Cars take the road on the first drive from the North Spokane Corridor within the city limits

By Thursday, the completed portion of the North Spokane Corridor was all north of Spokane. Now, for the first time since the north-south highway was first envisioned more than 70 years ago, there is an open section for driving within the city limits.

The Wellesley Avenue interchange opened on Thursday, connecting about 1.5 miles of motorway to the Freya Street interchange to the north, although the southbound lanes on the newly opened section are not expected to open to the public until the weekend.

City, state and regional officials huddled on a chilly Thursday afternoon under an overpass adorned with a stamped concrete steam engine commemorating the railroads that once defined the region. Hundreds of Washington State Department of Transportation employees and members of the public gathered to celebrate the milestone years, and “Sir Plows-A-Lot,” one of WSDOT’s trailing plows as the community has named it, was on display to celebrated the handover of the highway from construction workers to maintenance workers.

After the dignitaries delivered their remarks and following the mandatory lane cutting, the barriers were removed to the northbound lanes leading from the Wellesley interchange and cars proceeded to the first drive-through section of the North Spokane Corridor completed in more than a decade.

For the better part of a century, the highway was envisioned as a superior north-south route through Spokane, relieving nearby Division Street of heavy freight traffic and creating better opportunities for pedestrians, bicyclists and public transit along this city street.

The North Spokane Corridor first began in 2001, and by 2012, about 5.5 miles of the corridor north of the Freya Fork was completed and passable. Further construction stalled until the rest of the corridor was funded under the 2015 Connecting Washington transportation package, and work to complete the corridor south all the way to Interstate 90 began in 2018.
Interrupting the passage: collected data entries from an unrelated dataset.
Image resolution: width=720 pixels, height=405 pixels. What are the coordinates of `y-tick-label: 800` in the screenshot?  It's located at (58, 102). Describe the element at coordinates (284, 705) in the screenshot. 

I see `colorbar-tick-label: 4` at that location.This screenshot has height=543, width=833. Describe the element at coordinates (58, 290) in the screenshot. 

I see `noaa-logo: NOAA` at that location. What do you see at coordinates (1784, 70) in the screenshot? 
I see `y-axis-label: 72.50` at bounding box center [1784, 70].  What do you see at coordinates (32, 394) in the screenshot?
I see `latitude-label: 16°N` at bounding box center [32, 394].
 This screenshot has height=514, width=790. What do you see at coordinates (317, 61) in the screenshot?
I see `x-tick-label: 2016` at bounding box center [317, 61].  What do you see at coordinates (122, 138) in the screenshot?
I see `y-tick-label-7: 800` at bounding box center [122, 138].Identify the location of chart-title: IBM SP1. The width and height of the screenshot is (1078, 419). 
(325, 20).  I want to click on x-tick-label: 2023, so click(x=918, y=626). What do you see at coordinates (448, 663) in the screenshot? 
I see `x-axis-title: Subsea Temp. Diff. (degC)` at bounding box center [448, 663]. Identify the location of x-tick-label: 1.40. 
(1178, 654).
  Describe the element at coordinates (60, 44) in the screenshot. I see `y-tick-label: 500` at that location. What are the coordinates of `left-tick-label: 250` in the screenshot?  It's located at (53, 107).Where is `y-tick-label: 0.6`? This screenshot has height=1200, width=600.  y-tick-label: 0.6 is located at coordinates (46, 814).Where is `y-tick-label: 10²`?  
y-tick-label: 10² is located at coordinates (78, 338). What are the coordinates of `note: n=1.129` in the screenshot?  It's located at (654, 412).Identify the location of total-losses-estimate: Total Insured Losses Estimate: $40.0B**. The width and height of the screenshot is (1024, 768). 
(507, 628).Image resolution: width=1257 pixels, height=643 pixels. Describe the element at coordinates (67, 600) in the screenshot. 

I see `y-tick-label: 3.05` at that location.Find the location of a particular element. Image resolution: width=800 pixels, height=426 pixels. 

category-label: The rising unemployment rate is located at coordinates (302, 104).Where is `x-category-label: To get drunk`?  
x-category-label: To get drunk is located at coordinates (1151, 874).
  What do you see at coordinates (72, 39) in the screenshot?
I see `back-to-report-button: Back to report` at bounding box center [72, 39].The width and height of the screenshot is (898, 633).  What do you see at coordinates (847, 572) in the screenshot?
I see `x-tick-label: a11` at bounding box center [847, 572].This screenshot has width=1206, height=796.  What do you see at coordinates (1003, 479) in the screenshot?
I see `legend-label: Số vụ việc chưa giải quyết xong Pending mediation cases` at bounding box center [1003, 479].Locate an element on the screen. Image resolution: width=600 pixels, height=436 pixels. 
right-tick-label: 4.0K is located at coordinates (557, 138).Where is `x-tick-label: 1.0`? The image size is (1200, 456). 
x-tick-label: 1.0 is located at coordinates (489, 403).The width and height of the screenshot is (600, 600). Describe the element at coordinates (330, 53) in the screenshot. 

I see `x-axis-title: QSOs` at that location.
The first major section of the southern half of the freeway was completed by 2019, extending from the Freya interchange south to Columbia Avenue. However, motorists were unable to access that section until it connected to the Wellesley Avenue interchange on Thursday.

The completion of the phase is seen by some in the Hillyard neighborhood as an opportunity to continue reimagining the area, including improvements to the area east of Market Street known to longtime residents as “Dogtown.”

Crews continue to work on completing a section of the freeway south of Wellesley to the Spokane River, which, although originally scheduled for completion this year, has been delayed in part due to supply chain issues, according to WSDOT East Region spokesman Ryan Overton. However, the next new passable stretch of freeway won’t open until the completed sections go all the way south to a partial interchange planned at Trent Avenue, which isn’t expected to happen until 2028.

Work is underway to cross the river to Spokane Community College, with the bridge expected to be completed by the end of 2025.

The beginning for the North Spokane Corridor will be long. Although the latest phase does little to achieve the goal of the north-south freeway running north or south, work to build extensive connections to a nearly 3-mile stretch of I-90 won’t be completed until at least 2030.

All told, the North Spokane corridor is valued at $1.66 billion, the majority of which – $1.05 billion – was distributed in 2015 through the Connecting Washington funding package.